Nació un día como éste; murió… murió… no, no murió nunca: los restos corruptos de lo que fue su ser material quedan sepultos en el cementerio de Colliure (Francia); ÉL sigue vivo entre las líneas de sus versos, en los trazos de las letras que conforman su poesía.

No caben en este espacio las notas de la sinfonía de sensaciones que su poesía provoca.

 

“Creo más útil la verdad que condena el presente, que la prudencia que salva lo actual a costa siempre de lo venidero”

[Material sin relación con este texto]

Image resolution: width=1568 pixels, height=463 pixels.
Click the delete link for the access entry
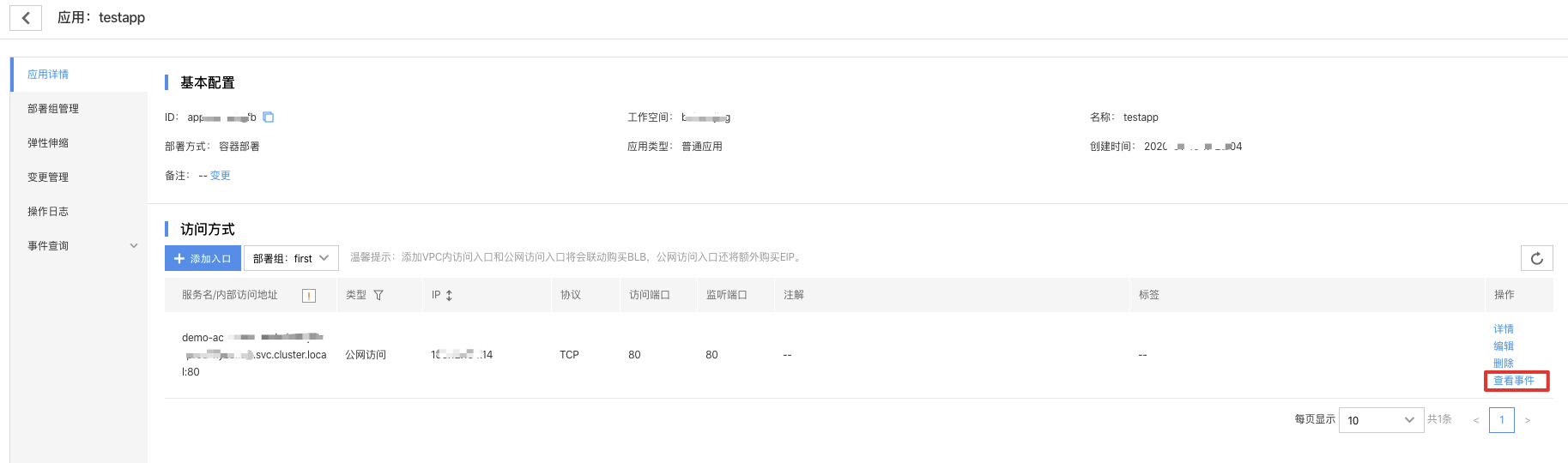click(x=1504, y=364)
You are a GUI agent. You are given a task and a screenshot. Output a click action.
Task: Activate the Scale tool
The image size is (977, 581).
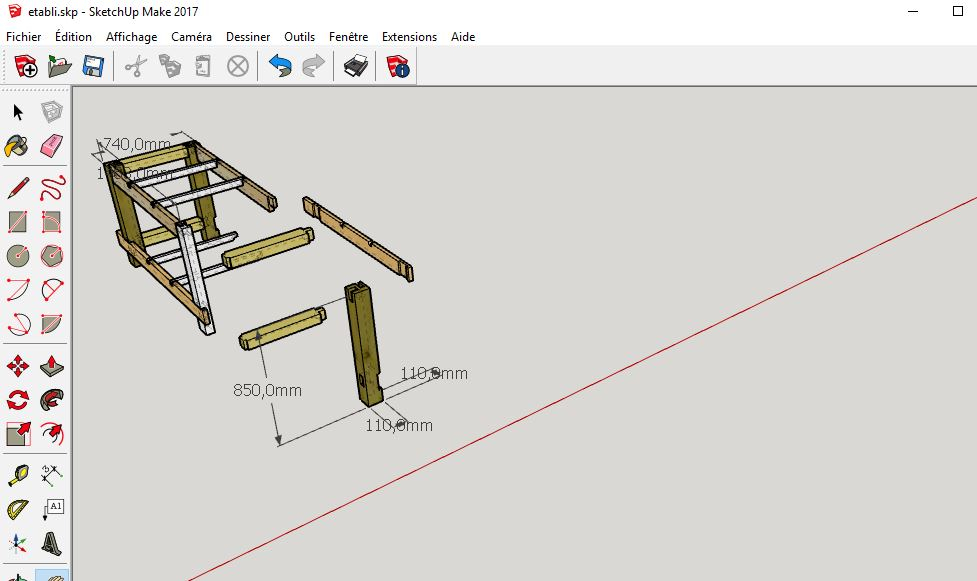(x=18, y=434)
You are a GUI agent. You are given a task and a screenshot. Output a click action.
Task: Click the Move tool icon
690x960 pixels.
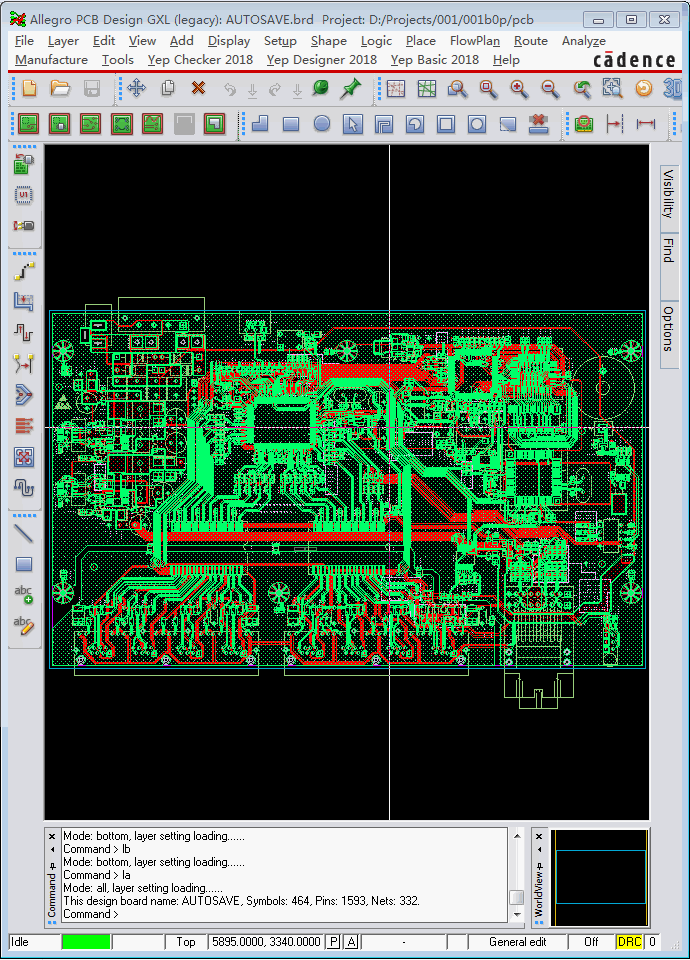click(137, 89)
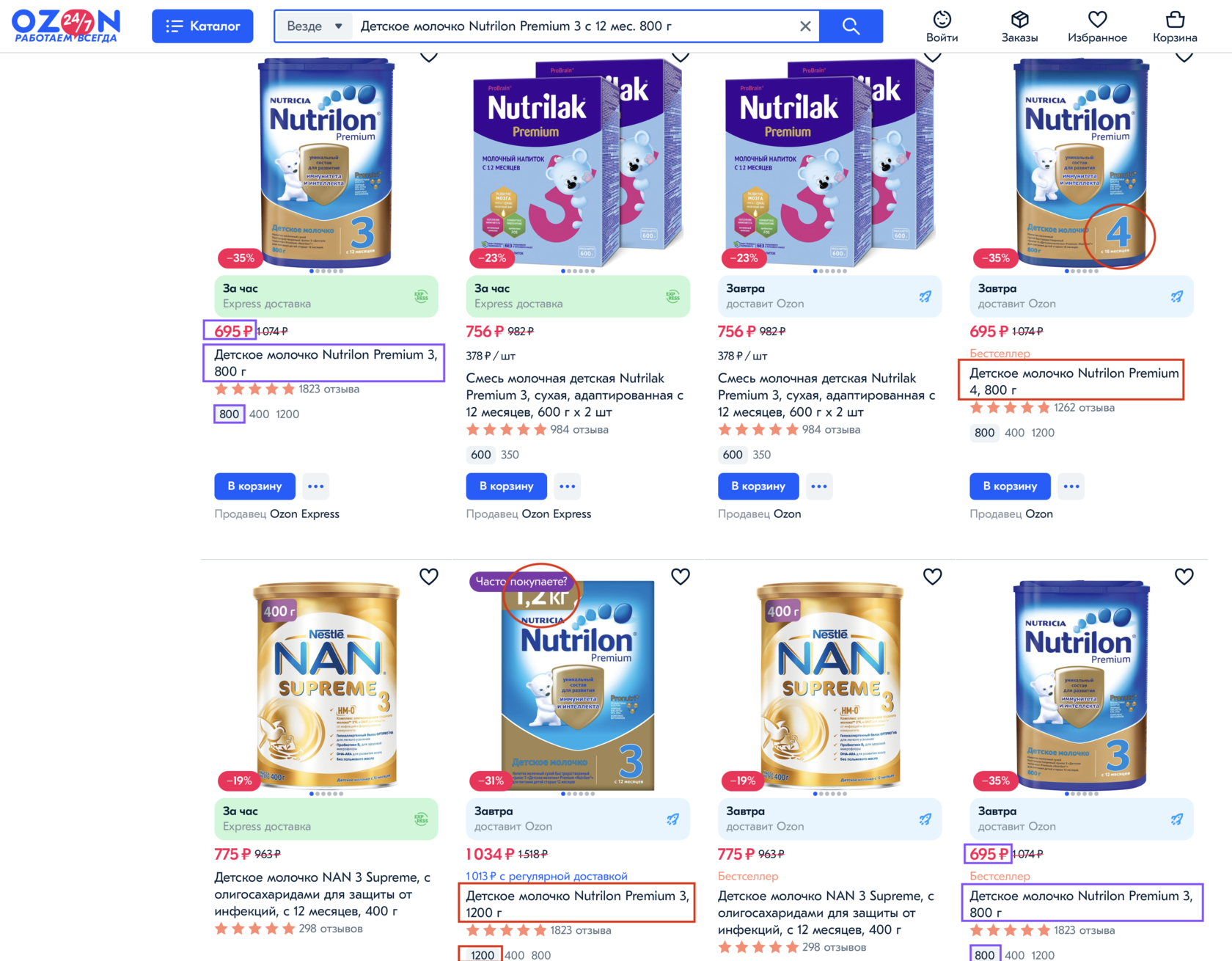Favorite the second NAN 3 Supreme product
This screenshot has width=1232, height=961.
pyautogui.click(x=932, y=577)
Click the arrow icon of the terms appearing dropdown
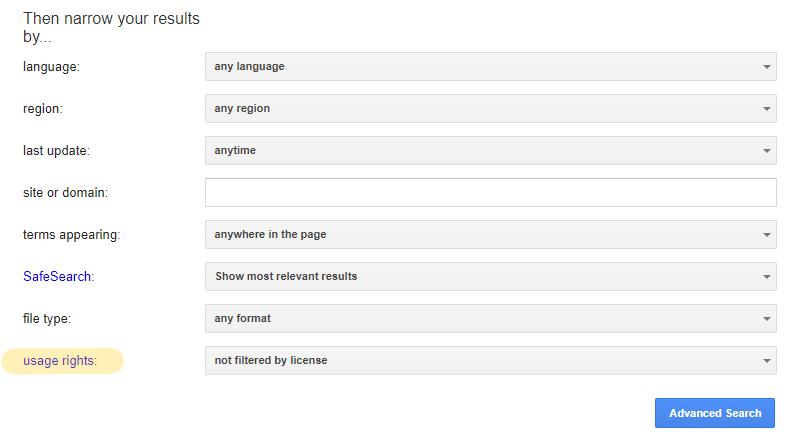787x445 pixels. point(766,235)
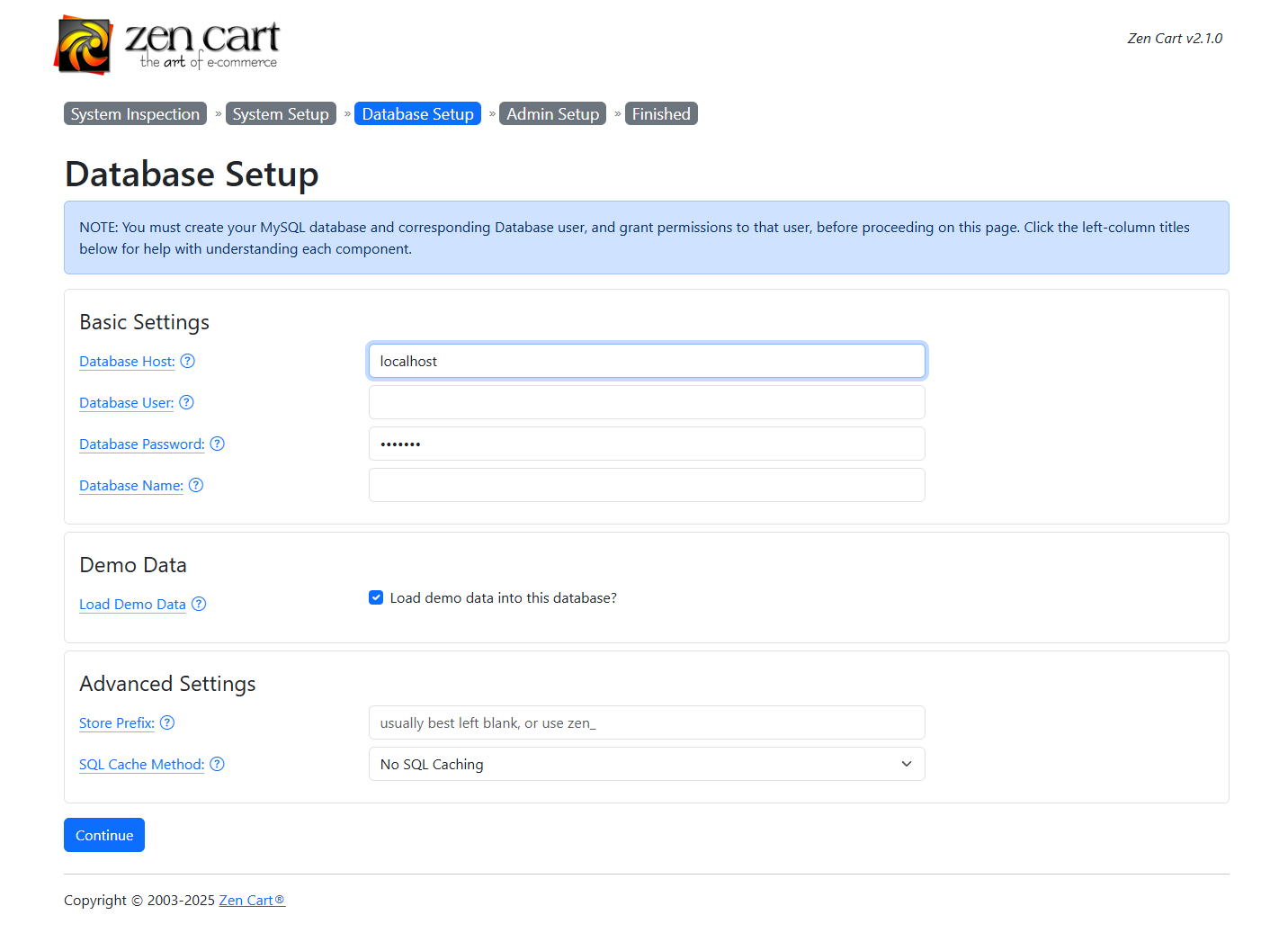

“La poesía es el diálogo del hombre, de un hombre con su tiempo. Eso es lo que el poeta pretende eternizar, sacándolo fuera del tiempo, labor difícil y que requiere mucho tiempo, casi todo el tiempo de que el poeta dispone. El poeta es un pescador, no de peces, sino de pescados vivos; entendámonos: de peces que puedan vivir después de pescados”

“Poeta ayer, hoy triste y pobre
filósofo trasnochado
tengo en monedas de cobre
el oro de ayer cambiado”

“Dicen que el hombre no es hombre mientras no oye su nombre de labios de una mujer.”

“Por mucho que un hombre valga, nunca tendrá valor más alto que el de ser hombre.”

“Hoy es siempre todavía.”

Antonio Machado

 

Mi infancia son recuerdos de un patio de Sevilla,
y un huerto claro donde madura el limonero;
mi juventud, veinte años en tierras de Castilla;
mi historia, algunos casos que recordar no quiero.

Ni un seductor Mañara, ni un Bradomín he sido
?ya conocéis mi torpe aliño indumentario?,
más recibí la flecha que me asignó Cupido,
y amé cuanto ellas puedan tener de hospitalario.

Hay en mis venas gotas de sangre jacobina,
pero mi verso brota de manantial sereno;
y, más que un hombre al uso que sabe su doctrina,
soy, en el buen sentido de la palabra, bueno.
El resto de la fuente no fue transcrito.